Months later my doctor diagnosed me with an active mono infection.  This was a relief to me because it was a diagnosis I understood and felt I would recover from.  I rested  and assumed symptoms would abate.  Unfortunately they did not and things got worse.  My method of coping was to pretend I wasn't experiencing it.  I did not share what I was going through with my family or friends.

It quickly became something I could no longer ignore, and I began to get scared.  The doctor put me through a number of tests and procedures to check for a multitude of ailments.  He soon exhausted his knowledge base and began the typical suggestions that maybe it was all anxiety/depression.  I think this is when POTS became my biggest mental challenge.  I began to doubt my gut instincts that told me it was not just chronic fatigue or anxiety/depression. 

Anxiety was difficult to dispute because I was constantly anxious about what was happening to me and loosing my job.  Depression was also a reality, as I was mourning the life I once had and feeling mighty sorry for myself.  At this point, I knew I was going to have to find the diagnosis on my own.  A month or so after researching at the library I finally came across POTS and knew it was a perfect fit.

I learned to avoid the "crazy" diagnosis by leaving out some of the more unusual symptoms and reporting only major symptoms.  I brought in self-documented tachycardia responses to both sitting and standing  to a cardiologist.  I also brought in various research articles I found on POTS and pleaded for him to do a tilt table test.  He agreed with some arm-twisting and the diagnosis became official about a year or so after symptom onset.

I did not respond well to medications.  Side effects were too much for me at that point.  I researched and tried every herb I thought might be useful.  I eventually used only salt supplementation, exercise, and a majorly modified lifestyle.  I had to completely adjust at work by using a rolling stool and sitting for most of the time just to be able to get through the day.  At the end of each day, I felt like I had run a marathon.

I find exercise and salt supplementation to be most beneficial.  The muscular development of my body has given me back more orthostatic tolerance and energy than any drug has.  Exercise intolerance is very real for me, but I have learned how to adjust so I could workout, bike and swim again.  Discovering where the fatigue wall is with exercise has also been important.  There have been times, when I was bedridden, that I really needed to push beyond that wall to get back some orthostatic tolerance

Diet also seems to be very effective for me.  I have stopped eating sugar, yeasts, wheat, and dairy, which has maximized my energy and decreased bowel problems.  Grazing throughout the day instead of eating large meals has also helped.  My philosophy has always been to give my body the best environment to heal itself... be that with meditation, exercise, or diet.

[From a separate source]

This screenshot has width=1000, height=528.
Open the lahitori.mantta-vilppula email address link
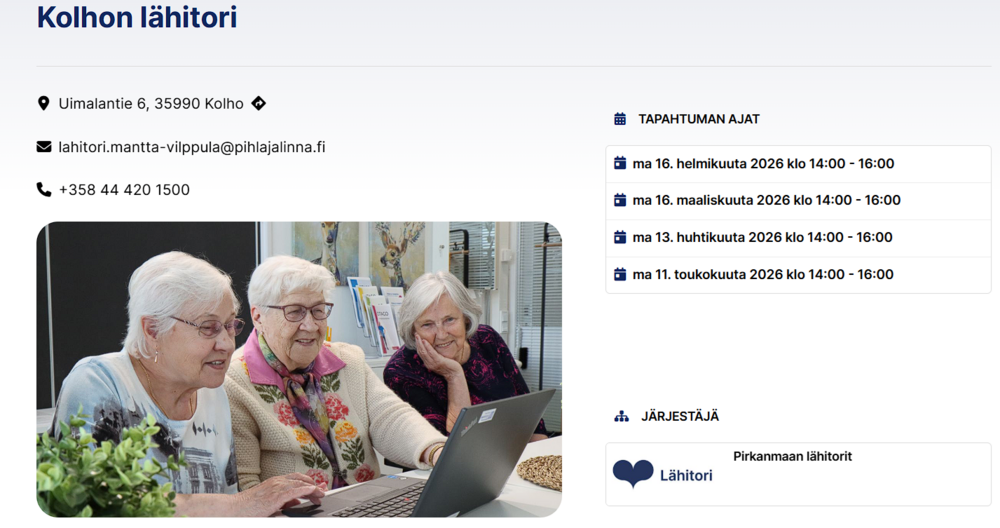click(x=192, y=147)
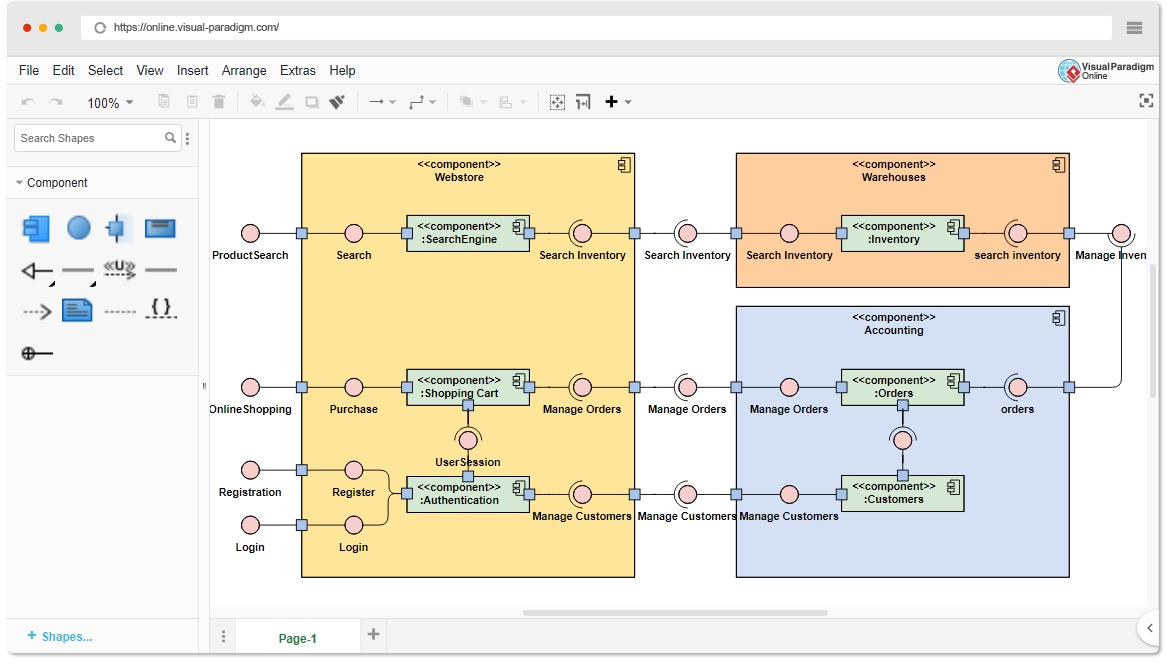Toggle the shadow toolbar button

click(312, 102)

I have learned many lessons the hard way, as there was not a lot of research on POTS at that time.  I also did not have a doctor who knew enough to instruct me on what to do or how to do things.  Finding the NDRF was one of the most helpful things for me.  It had others who were going through the same challenges, and I found good advice on how to manage the illness.  Support and learning about various medications and tricks are some of the most valuable tools you have to deal with this disorder.  I think a competent doctor who specializes in autonomic disorders is probably a better asset.  However, I have never had access to one of those doctors.

I don't think I will ever know what caused  my POTS onset.  In addition to mono, I also had a neck injury and was under a great deal of stress both personally and professionally.  I have been lucky enough to have a year or so of a remission when I returned to my old lifestyle.  The pushing of my body mentally and physically, I believe, brought a return of POTS.  So, I have learned to surrender to my new life and look for the warning signs that I am overdoing.   

Today I am about to return to work after another neck injury and huge exacerbation of POTS.  I know great improvement is possible, as I have had it in the past and know others who are greatly improved.  Although I don't think there are any magic answers,  I know I have learned so many lessons from having POTS and it has made me a stronger individual.  In the words of MLK:  "The ultimate measure of a man is not where he stands at times of comfort and convenience but where he stands during times of challenge and controversy."